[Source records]
** START **
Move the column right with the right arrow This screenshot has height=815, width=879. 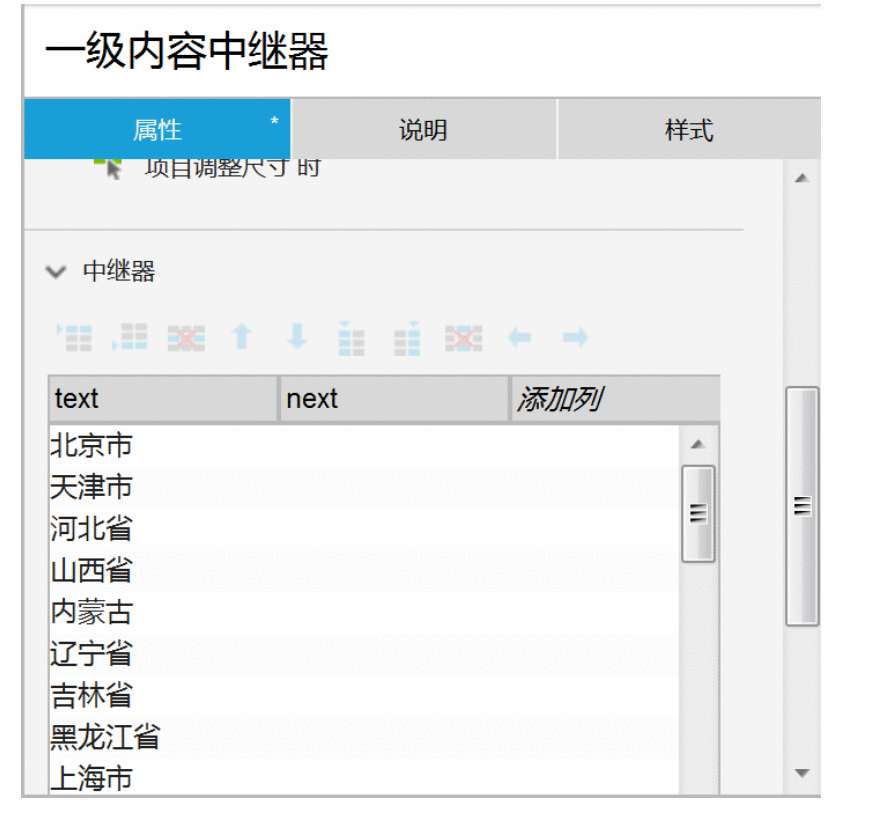[x=575, y=338]
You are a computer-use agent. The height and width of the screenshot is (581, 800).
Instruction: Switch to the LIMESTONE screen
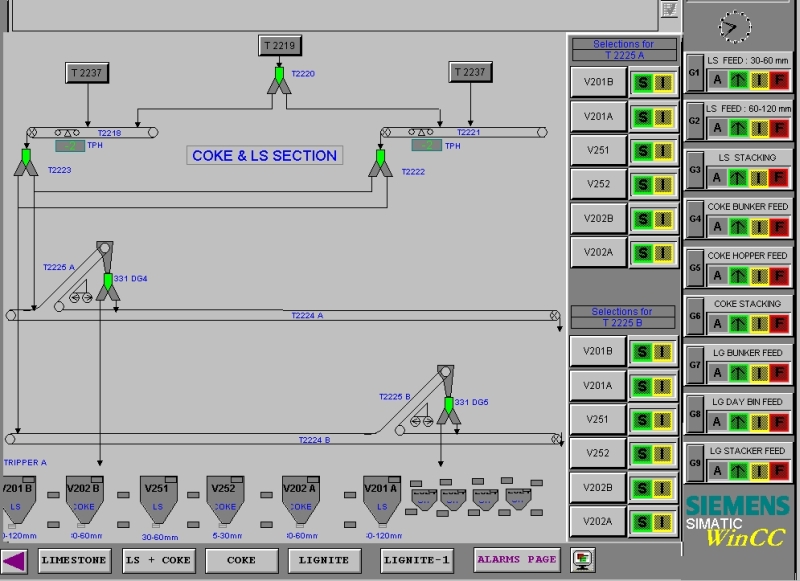pyautogui.click(x=75, y=560)
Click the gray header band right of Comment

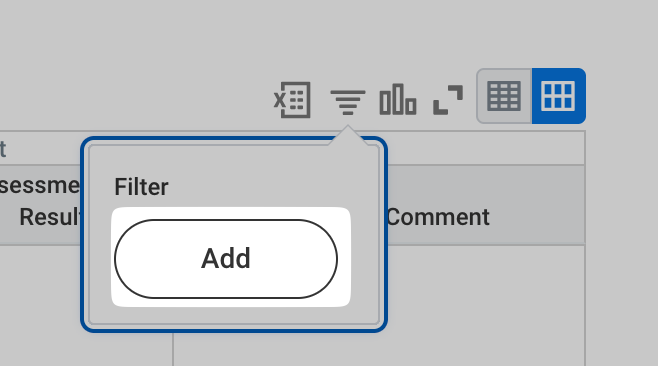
** END **
Exercise description: Give back, unchanged, the part of the entries that opens with the line containing "You are a computer-use" and runs through the end of the entries, both ends included. Leave the pictures out of your answer.

Full response:
You are a computer-use agent. The height and width of the screenshot is (581, 800).
Instruction: Switch to the LIMESTONE screen
pyautogui.click(x=75, y=560)
Click the gray header band right of Comment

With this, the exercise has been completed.